__Your goal__:
Reproduce the material below verbatim, from its first line through the line containing "pyautogui.click(x=867, y=49)".

╭─ Data entries

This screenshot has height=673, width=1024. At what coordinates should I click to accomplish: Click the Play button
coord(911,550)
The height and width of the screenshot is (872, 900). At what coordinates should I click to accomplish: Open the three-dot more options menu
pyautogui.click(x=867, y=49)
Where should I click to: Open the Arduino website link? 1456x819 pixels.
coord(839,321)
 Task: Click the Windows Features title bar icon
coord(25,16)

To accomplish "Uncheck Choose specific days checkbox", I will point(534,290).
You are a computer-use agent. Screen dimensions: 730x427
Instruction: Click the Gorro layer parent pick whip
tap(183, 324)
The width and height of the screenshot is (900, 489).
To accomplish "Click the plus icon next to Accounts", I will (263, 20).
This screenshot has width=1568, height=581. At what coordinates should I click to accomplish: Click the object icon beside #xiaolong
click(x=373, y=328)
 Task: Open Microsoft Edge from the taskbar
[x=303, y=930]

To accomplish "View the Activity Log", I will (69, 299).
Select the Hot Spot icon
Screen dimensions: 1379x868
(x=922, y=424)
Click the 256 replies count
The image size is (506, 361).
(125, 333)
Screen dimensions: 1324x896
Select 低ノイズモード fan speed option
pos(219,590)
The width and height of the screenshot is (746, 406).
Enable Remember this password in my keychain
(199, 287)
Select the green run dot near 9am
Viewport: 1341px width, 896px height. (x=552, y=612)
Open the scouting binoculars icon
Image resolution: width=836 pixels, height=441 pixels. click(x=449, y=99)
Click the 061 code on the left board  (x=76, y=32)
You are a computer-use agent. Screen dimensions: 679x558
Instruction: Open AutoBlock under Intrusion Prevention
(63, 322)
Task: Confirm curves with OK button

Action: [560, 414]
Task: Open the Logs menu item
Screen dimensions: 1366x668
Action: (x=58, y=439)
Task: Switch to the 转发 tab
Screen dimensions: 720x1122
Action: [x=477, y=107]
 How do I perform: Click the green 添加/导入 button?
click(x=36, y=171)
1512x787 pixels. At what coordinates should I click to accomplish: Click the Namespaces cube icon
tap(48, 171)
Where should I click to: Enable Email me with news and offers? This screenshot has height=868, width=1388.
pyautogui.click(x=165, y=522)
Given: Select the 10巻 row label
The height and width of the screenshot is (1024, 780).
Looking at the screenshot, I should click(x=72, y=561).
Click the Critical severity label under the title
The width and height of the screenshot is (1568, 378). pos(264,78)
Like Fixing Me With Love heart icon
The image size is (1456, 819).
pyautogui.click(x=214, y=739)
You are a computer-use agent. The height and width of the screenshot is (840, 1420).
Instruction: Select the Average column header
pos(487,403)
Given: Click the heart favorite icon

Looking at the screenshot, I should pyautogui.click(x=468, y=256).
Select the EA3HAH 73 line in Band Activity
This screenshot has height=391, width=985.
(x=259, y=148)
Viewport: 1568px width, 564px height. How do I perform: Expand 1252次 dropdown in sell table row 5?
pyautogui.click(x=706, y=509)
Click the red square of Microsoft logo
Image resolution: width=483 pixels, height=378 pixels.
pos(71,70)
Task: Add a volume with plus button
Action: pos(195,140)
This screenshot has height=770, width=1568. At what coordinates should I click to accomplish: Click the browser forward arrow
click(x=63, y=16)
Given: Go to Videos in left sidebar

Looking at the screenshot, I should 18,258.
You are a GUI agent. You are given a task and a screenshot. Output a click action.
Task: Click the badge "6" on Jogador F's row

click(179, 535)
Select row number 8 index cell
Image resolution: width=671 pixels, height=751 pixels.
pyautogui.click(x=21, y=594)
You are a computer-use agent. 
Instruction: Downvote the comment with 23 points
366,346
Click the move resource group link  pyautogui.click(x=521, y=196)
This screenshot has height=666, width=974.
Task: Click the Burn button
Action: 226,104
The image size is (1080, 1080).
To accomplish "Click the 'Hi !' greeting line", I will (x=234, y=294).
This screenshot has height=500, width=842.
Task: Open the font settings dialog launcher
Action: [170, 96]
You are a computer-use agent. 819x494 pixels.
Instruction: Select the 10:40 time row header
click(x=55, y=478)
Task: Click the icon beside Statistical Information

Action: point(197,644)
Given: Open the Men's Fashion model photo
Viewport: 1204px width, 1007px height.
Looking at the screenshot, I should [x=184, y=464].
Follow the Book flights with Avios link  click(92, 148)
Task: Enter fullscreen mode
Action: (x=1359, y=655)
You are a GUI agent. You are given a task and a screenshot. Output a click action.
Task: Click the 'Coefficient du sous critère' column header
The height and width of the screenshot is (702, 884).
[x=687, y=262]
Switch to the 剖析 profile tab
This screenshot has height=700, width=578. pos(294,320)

╰─

__Result__:
This screenshot has height=673, width=1024. At what coordinates should I click to accomplish: Click the Play button
coord(911,550)
The height and width of the screenshot is (872, 900). At what coordinates should I click to accomplish: Open the three-dot more options menu
pyautogui.click(x=867, y=49)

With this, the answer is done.